Eskom was also working on bringing back units at different power stations.

“The timelines that Eskom has shared with us is that units 1, 2 and 3 at Kusile were discontinued as a result of the compromised structural integrity of the chimney,” he said.

“Those units should be back by December – that’s 2 100MW.

“We’re working to return unit 4 in Medupi that was taken off in August 2021. They found an accelerated path to get this unit up and running, we should be getting that unit much earlier than expected. We also continue to work on unit 1 at Koeberg to make sure that we don’t extend the delays, we’re able to get back that 980MW to address the situation.”

Eskom has previously told South Africans that the unavailability of the three units at Kusile and the unit 1 at Koeberg had removed 3 080MW of capacity from the grid, which is equivalent to 3 stages of load shedding.

ALSO READ: ANC supports Ramokgopa’s plans to deal with load shedding

“We need to acknowledge that the system is under severe strain and we can see that we’re oscillating between stage 4 and stage 6. These are stages of load shedding that undermine the growth of the South African economy. Load shedding does that, but it gets accentuate when you reach these stages of load shedding.”

Energy Action Plan

“As you know, when the ministry was introduced, we were not meant to introduce a new plan. We’re working within the parameters of the Energy Action Plan that President Cyril Ramaphosa unveiled in July 2022,” said Ramokgopa.

Ramokgopa said while the Energy Action Plan was unveiled in July last year, the fight against load shedding started before its introduction.

“It’s an effort that has been there,” he said.

Rooftop solar panels

During his budget speech in February, Finance Minister Enoch Godongwana announced tax incentives for South Africans who install solar rooftop panels.

Businesses and households that install solar panels will be able to claim a 25% tax rebate of up to R15 000 from government, said Godongwana at the time.

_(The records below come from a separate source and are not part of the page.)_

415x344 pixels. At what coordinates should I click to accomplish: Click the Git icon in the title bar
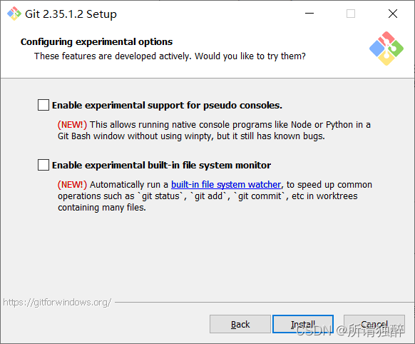14,14
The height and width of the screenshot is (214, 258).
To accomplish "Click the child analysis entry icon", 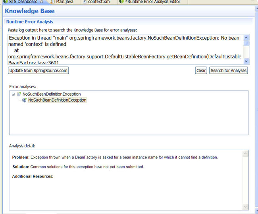I will [x=24, y=100].
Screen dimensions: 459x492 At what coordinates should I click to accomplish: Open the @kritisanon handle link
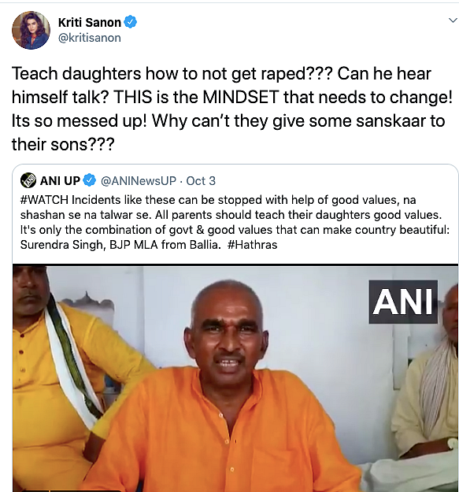90,38
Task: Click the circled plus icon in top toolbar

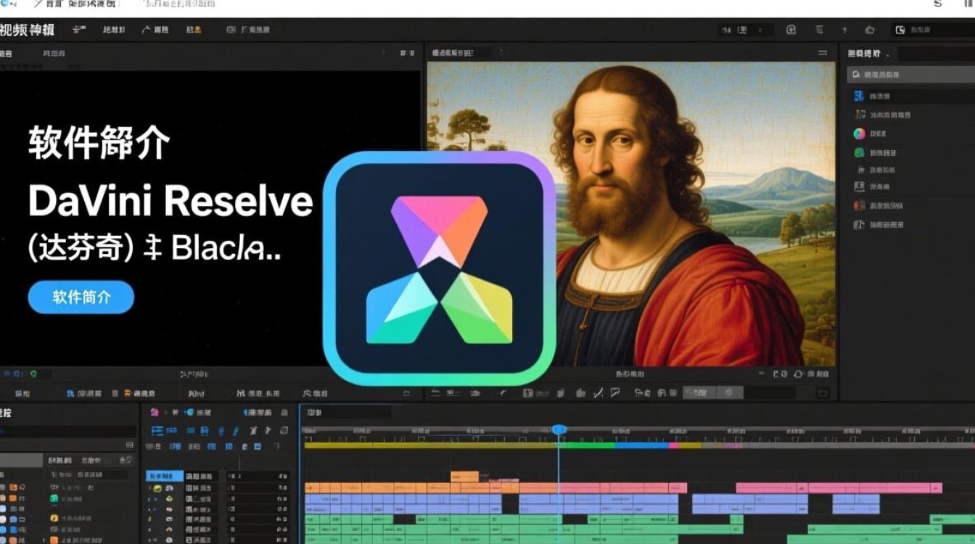Action: 791,30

Ramokgopa said on Friday that South Africans were taking up the opportunity.

ALSO READ: Here’s how going solar will score households and businesses some tax relief

“We can see from the customs and registration data that, of course we don’t have sufficient manufacturing capacity in the country and a lot of these panels are drawn in from outside,” he said.

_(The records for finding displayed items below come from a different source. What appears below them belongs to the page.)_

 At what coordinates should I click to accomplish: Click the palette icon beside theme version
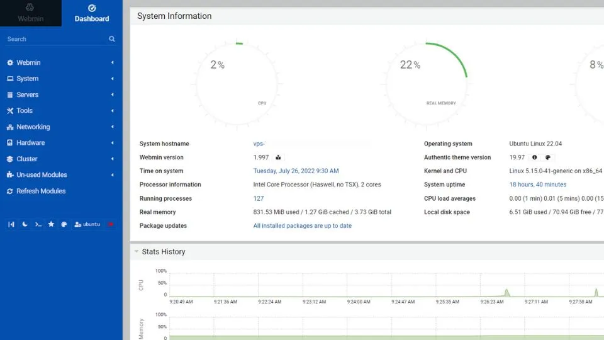click(548, 157)
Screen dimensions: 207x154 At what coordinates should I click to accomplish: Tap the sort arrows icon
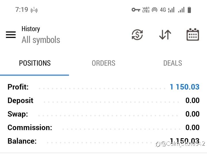point(165,35)

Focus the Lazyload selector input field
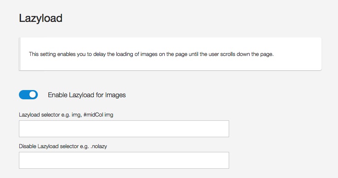pyautogui.click(x=124, y=129)
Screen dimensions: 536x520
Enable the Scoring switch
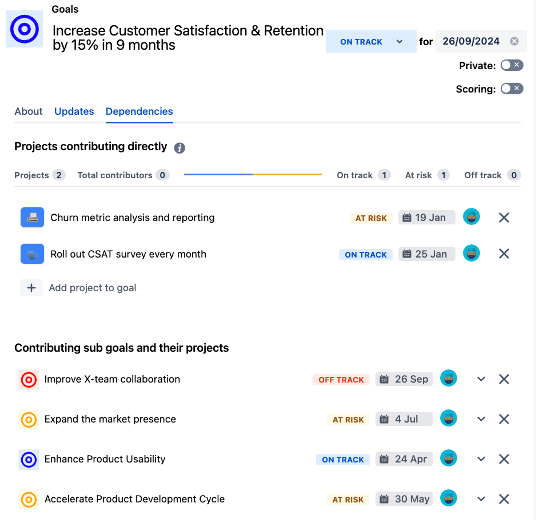pos(512,89)
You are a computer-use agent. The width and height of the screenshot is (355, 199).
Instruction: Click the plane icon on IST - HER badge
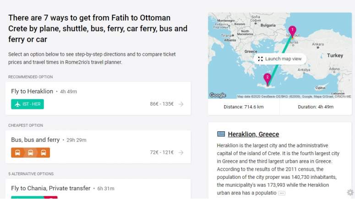coord(17,104)
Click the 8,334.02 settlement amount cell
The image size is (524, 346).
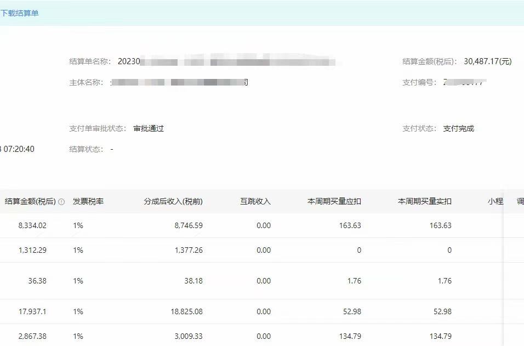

“One of the things that we’ll be doing as a ministry is to ensure that over a period of time we’re able to create a manufacturing capacity in the country – to expand our industrial footprint so that we’re able to benefit from this incentives so that we don’t just rely on imports. In the course of that we’re going to absorb employment, address the challenge of unemployment but also broaden the industrial base.”

Private sector participation

Since the removal of the licensing requirements, there has been a massive pipeline of private investment in the electricity generation, said Ramokgopa.

According to the minister, this pipeline has grown to about 10 000 Megawatts.

“We do expect that the first of the project to be connected to grid by end of this calendar year,” he said.

“Six projects from bid window 5 have reached a financial close and are in construction as we speak now, with a further seven projects from the same bid window and 6 projects from bid window 6 currently on track to reach a financial close ASAP. They give us a combined 2 800MW. We’re confident that these projects will begin to connect to the grid by 2024.

ALSO READ: Watch: Increased load shedding no reason to fear grid collapse, says Eskom

“We are confident that beyond the winter period, we will see that the intervention are more sustainable, and ultimately, we should be able to address load shedding.

“We need to move with speed and address the issues that constitute an emergency as I speak to you so that we’re able to protect the economy and ensure we get people into jobs.”